In “The Stone Woman”, a young girl is afraid of the ‘witch’ in the basement apartment, but, when the girl gets lost, the ‘witch’ comes to the rescue and the girl befriends the Jewish woman who is prepared to tell the girl the truth about her ill grandmother that her parents have tried to protect her from. But the woman won’t talk about the number tattoos on her wrist.
A student, inspired by John Millais’ “Ophelia” is drawn to Pre-Raphaelite-style gowns in “The Denver Ophelia” that she finds in thrift shops in the hope her professor will notice her. However, she discovers she’s not the only one with a crush. Will she see sense or persist in her unrequited love?
A man faces a conflict of loyalties in “The Book Thief” when he discovers his kleptomaniac girlfriend has stolen from his friend’s bookstore.

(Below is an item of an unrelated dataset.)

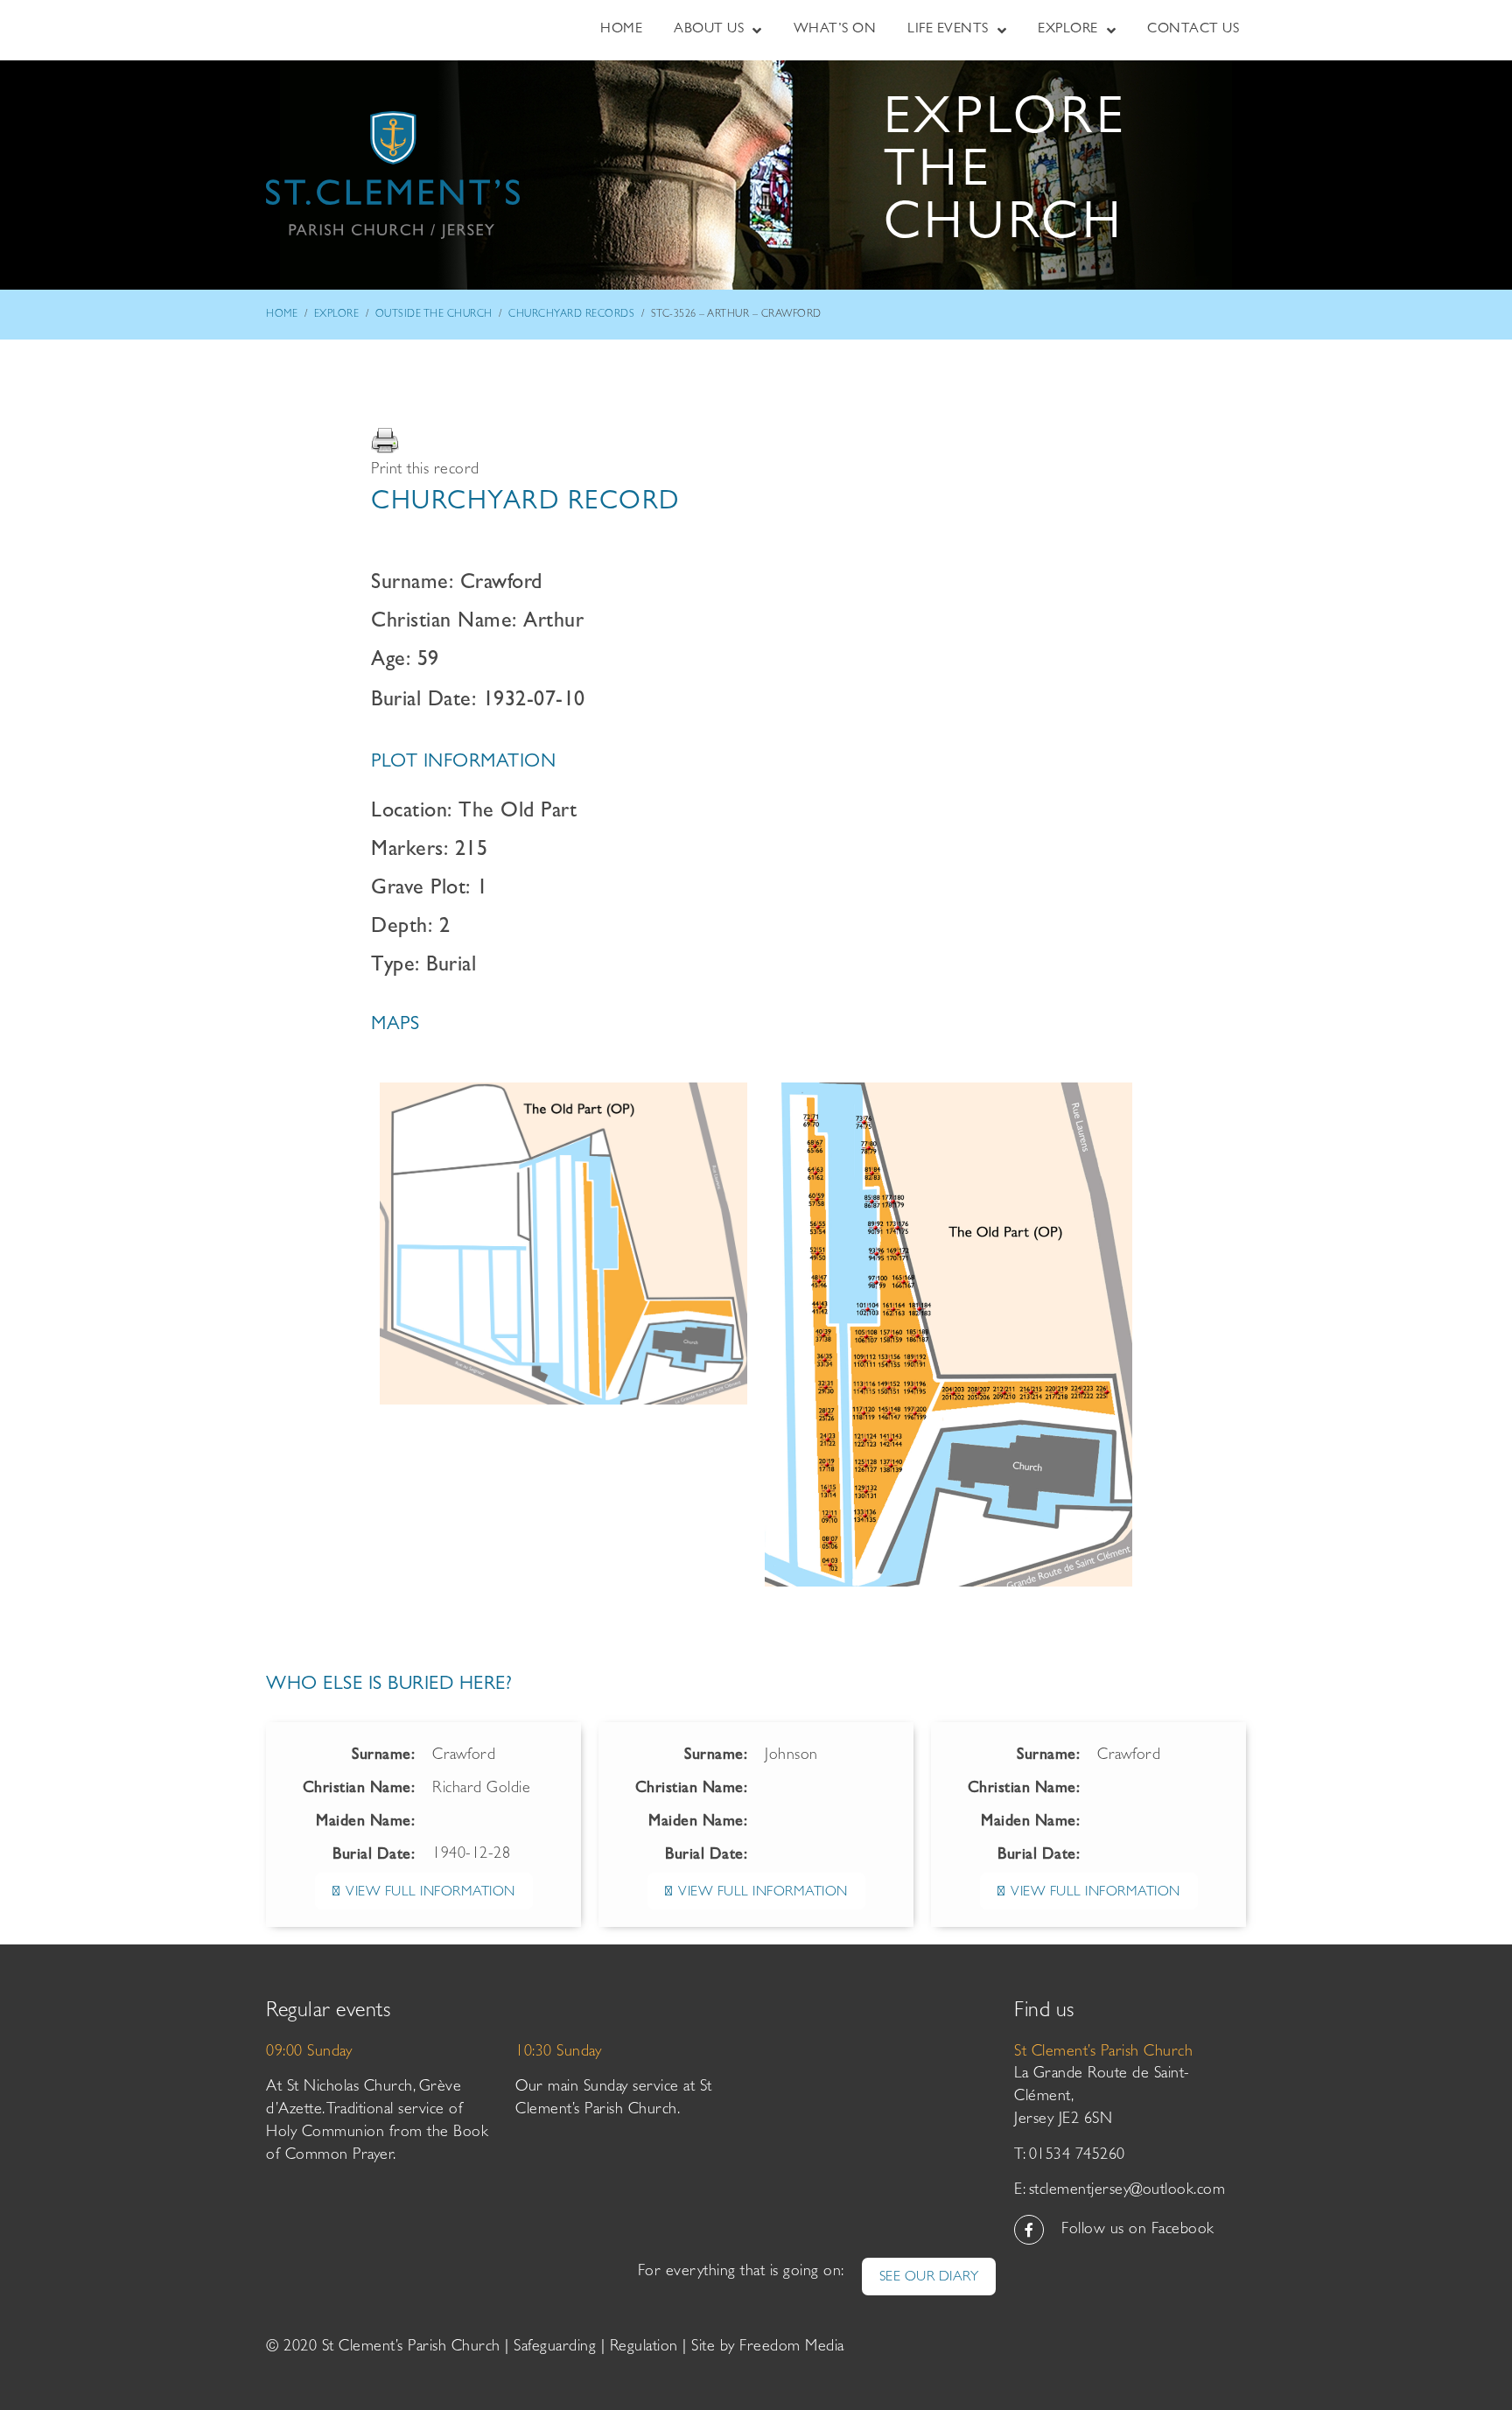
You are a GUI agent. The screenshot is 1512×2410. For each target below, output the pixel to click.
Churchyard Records (571, 315)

A teacher of illiterate adults discovers his flatmate has gone back to a lover who doesn’t respect him while one of his students forms the phrase “He Runs the Moon” because he couldn’t find the word ‘sees’. Does the teacher intervene or let his flatmate discover for himself that he’s making a mistake?
Within the brief space of her short stories, readers get to know the characters in Wendy Brandmark’s atmospheric stories well enough to suspect they know which decision the characters will take. The selective but rich details in each story make them distinct and memorable with their characters coming to life. Each story is focused and targeted on its plot so it feels exactly the right length with no story outstaying its welcome.